--- START ---

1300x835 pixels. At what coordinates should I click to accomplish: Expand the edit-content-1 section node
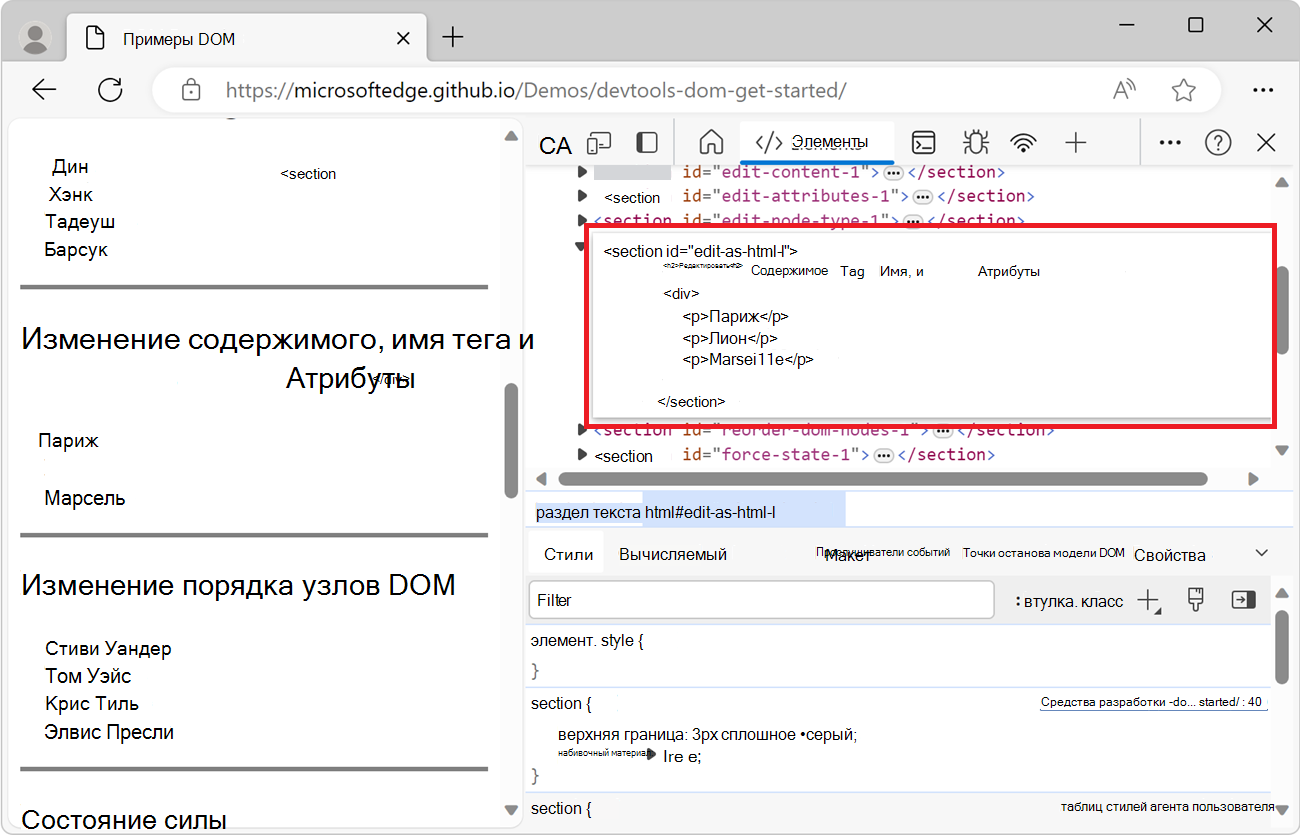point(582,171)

--- END ---
--- START ---

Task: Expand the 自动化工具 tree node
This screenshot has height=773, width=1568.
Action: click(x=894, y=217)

--- END ---
--- START ---

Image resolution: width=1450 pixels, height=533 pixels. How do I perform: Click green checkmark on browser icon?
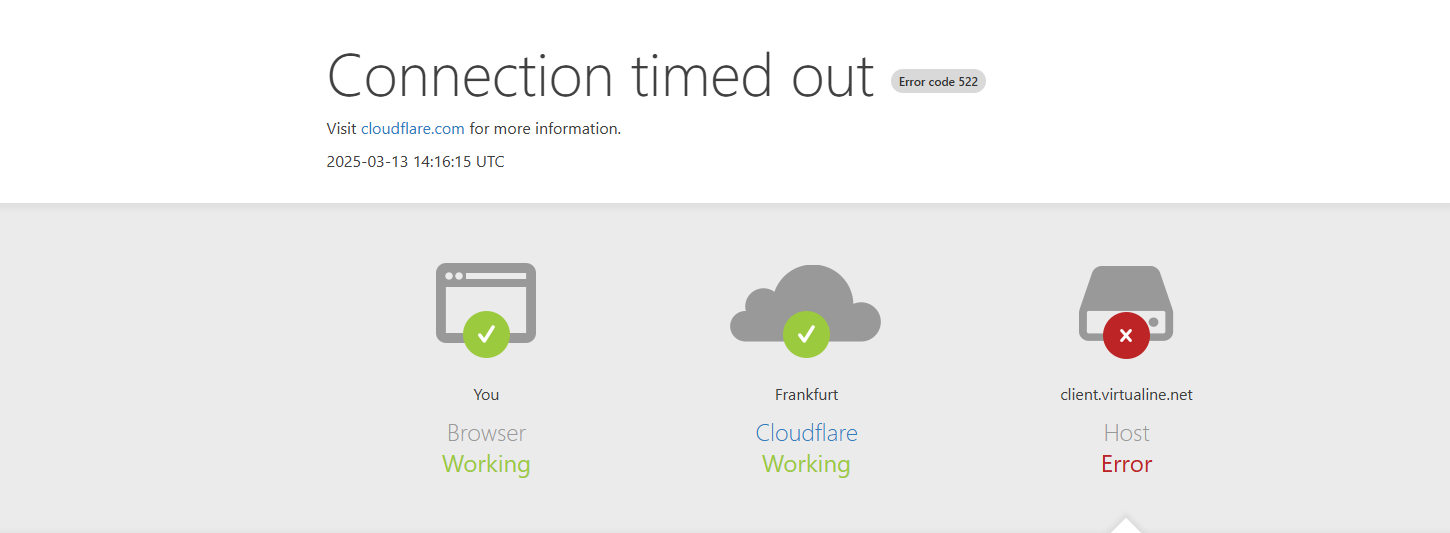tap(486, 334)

--- END ---

### Problem to work on:
Transcribe the material word for word from the line containing "1300x835 pixels. At" through the line containing "point(582,171)", both included, and leave the pictures out.

### Task output:
1300x835 pixels. At what coordinates should I click to accomplish: Expand the edit-content-1 section node
point(582,171)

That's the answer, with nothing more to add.